**Required action:** An acceptable answer repeats exactly the line with "Where should I" and each line after it through the end of the entries, and includes nothing else.

### Records for processing ###

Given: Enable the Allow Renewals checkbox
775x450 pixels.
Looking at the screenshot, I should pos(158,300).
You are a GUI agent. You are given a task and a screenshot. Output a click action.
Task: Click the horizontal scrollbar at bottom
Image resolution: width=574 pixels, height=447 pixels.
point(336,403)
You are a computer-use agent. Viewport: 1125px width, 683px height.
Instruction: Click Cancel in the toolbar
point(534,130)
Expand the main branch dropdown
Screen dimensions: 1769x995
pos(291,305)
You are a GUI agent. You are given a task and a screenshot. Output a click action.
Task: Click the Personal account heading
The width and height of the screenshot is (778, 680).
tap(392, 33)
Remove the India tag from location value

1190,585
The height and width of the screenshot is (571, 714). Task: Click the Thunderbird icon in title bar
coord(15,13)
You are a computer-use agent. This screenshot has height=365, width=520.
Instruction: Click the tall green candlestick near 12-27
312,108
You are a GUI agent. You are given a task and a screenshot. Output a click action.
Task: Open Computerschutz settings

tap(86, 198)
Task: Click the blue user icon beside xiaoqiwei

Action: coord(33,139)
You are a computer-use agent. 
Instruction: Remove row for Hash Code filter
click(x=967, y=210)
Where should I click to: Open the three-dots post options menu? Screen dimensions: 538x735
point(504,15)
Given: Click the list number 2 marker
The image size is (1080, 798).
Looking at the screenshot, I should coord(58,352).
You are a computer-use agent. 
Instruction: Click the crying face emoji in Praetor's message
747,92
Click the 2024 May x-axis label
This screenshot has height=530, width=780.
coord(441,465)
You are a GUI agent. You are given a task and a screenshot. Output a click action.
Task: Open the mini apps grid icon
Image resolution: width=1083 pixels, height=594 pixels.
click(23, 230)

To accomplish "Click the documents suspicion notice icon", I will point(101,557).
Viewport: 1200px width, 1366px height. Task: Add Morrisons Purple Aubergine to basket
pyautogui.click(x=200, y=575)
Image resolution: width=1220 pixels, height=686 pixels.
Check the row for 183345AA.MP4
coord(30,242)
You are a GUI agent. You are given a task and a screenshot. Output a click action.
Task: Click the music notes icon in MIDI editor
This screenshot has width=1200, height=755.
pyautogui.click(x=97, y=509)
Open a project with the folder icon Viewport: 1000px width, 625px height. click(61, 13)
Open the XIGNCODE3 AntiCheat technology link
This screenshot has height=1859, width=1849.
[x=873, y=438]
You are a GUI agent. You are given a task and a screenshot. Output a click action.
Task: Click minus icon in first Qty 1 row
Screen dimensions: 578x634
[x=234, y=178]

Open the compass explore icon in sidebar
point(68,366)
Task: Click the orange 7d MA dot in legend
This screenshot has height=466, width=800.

###

**Response area:**
Where should I click to: Open the three-dots post options menu? Screen dimensions: 538x735
point(504,15)
Given: Click the list number 2 marker
The image size is (1080, 798).
Looking at the screenshot, I should coord(58,352).
You are a computer-use agent. 
Instruction: Click the crying face emoji in Praetor's message
747,92
Click the 2024 May x-axis label
This screenshot has height=530, width=780.
coord(441,465)
You are a GUI agent. You are given a task and a screenshot. Output a click action.
Task: Open the mini apps grid icon
Image resolution: width=1083 pixels, height=594 pixels.
click(23, 230)

To accomplish "Click the documents suspicion notice icon", I will point(101,557).
Viewport: 1200px width, 1366px height. Task: Add Morrisons Purple Aubergine to basket
pyautogui.click(x=200, y=575)
Image resolution: width=1220 pixels, height=686 pixels.
Check the row for 183345AA.MP4
coord(30,242)
You are a GUI agent. You are given a task and a screenshot. Output a click action.
Task: Click the music notes icon in MIDI editor
This screenshot has width=1200, height=755.
pyautogui.click(x=97, y=509)
Open a project with the folder icon Viewport: 1000px width, 625px height. click(61, 13)
Open the XIGNCODE3 AntiCheat technology link
This screenshot has height=1859, width=1849.
[x=873, y=438]
You are a GUI agent. You are given a task and a screenshot. Output a click action.
Task: Click minus icon in first Qty 1 row
Screen dimensions: 578x634
[x=234, y=178]

Open the compass explore icon in sidebar
point(68,366)
Task: Click the orange 7d MA dot in legend
This screenshot has height=466, width=800.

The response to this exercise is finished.